Starting with the line containing "Site Map (536, 1506)" and going on through the line containing "Studio (380, 194)", rewrite those records with "Equipment" replaced by "Gear" and everything else unchanged.

Stored data >>
───
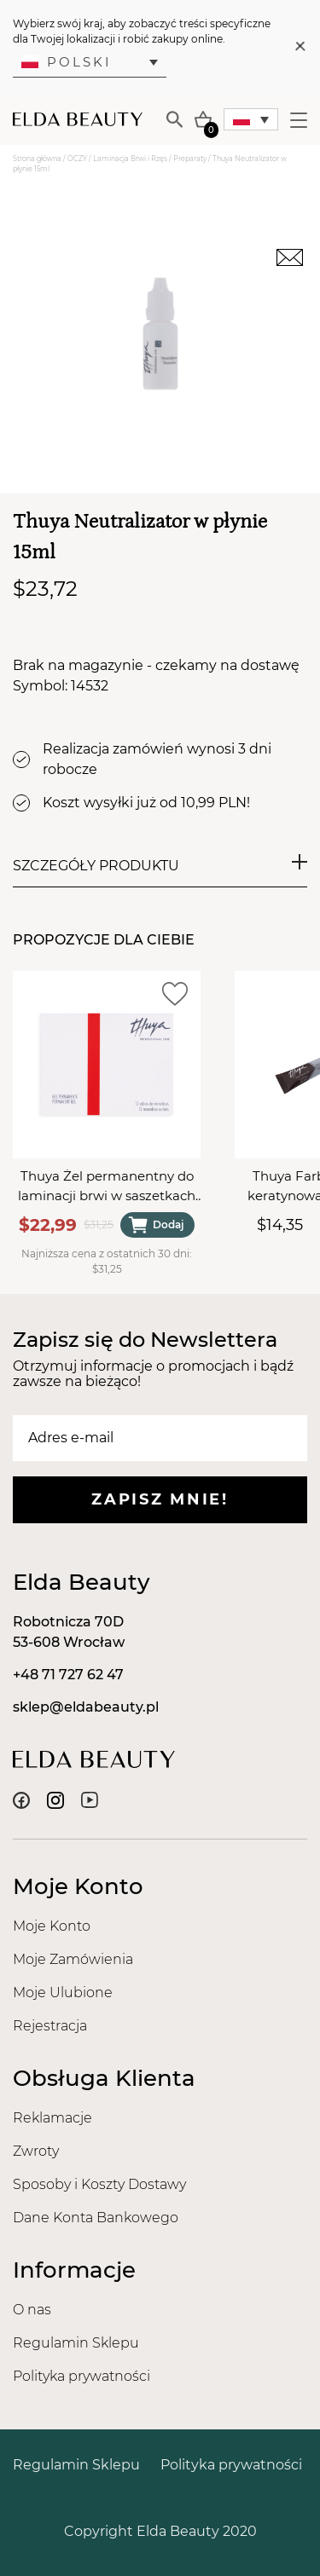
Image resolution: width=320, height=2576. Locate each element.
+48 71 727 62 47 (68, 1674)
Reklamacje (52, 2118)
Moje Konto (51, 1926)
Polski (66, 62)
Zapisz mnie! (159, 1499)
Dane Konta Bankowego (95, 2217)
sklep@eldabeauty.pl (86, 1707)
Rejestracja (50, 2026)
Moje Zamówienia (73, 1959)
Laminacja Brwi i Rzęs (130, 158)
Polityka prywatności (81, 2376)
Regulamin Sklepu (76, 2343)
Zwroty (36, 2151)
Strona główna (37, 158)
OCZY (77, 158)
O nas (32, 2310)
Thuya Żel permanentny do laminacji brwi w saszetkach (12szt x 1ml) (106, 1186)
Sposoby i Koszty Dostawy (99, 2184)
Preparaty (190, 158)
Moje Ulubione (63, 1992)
───
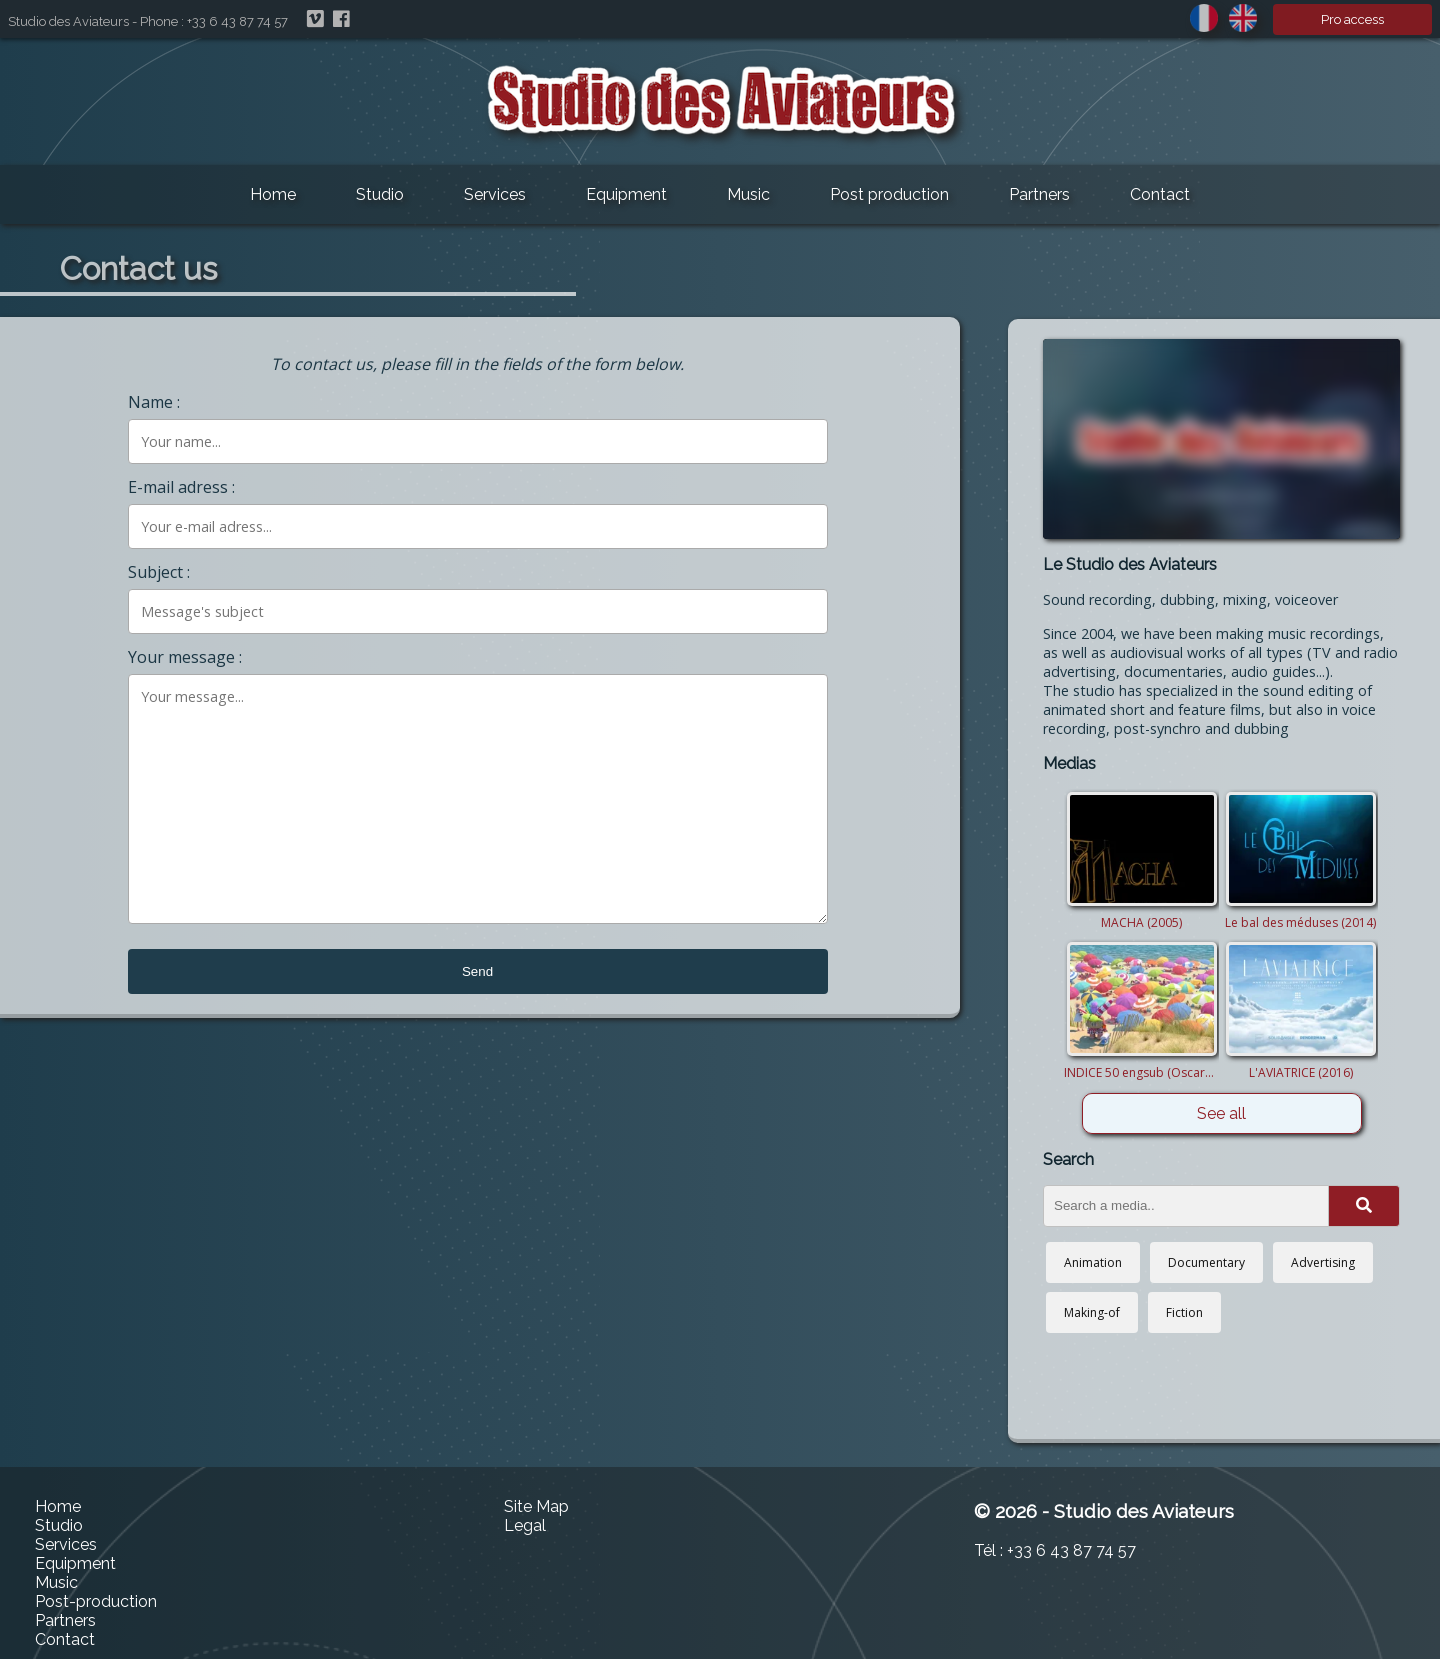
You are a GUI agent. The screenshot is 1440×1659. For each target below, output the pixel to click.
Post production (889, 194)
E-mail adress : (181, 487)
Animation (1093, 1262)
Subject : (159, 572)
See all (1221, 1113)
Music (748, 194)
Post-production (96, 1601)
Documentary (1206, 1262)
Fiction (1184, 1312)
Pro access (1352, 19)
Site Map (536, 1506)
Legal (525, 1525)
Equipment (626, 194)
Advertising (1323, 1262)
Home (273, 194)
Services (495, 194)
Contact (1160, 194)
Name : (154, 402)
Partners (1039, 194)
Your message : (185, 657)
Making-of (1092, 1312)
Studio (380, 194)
───
Solution below >>
Site Map (536, 1506)
Legal (525, 1525)
Gear (626, 194)
Advertising (1323, 1262)
Home (273, 194)
Services (495, 194)
Contact (1160, 194)
Name : (154, 402)
Partners (1039, 194)
Your message : (185, 657)
Making-of (1092, 1312)
Studio (380, 194)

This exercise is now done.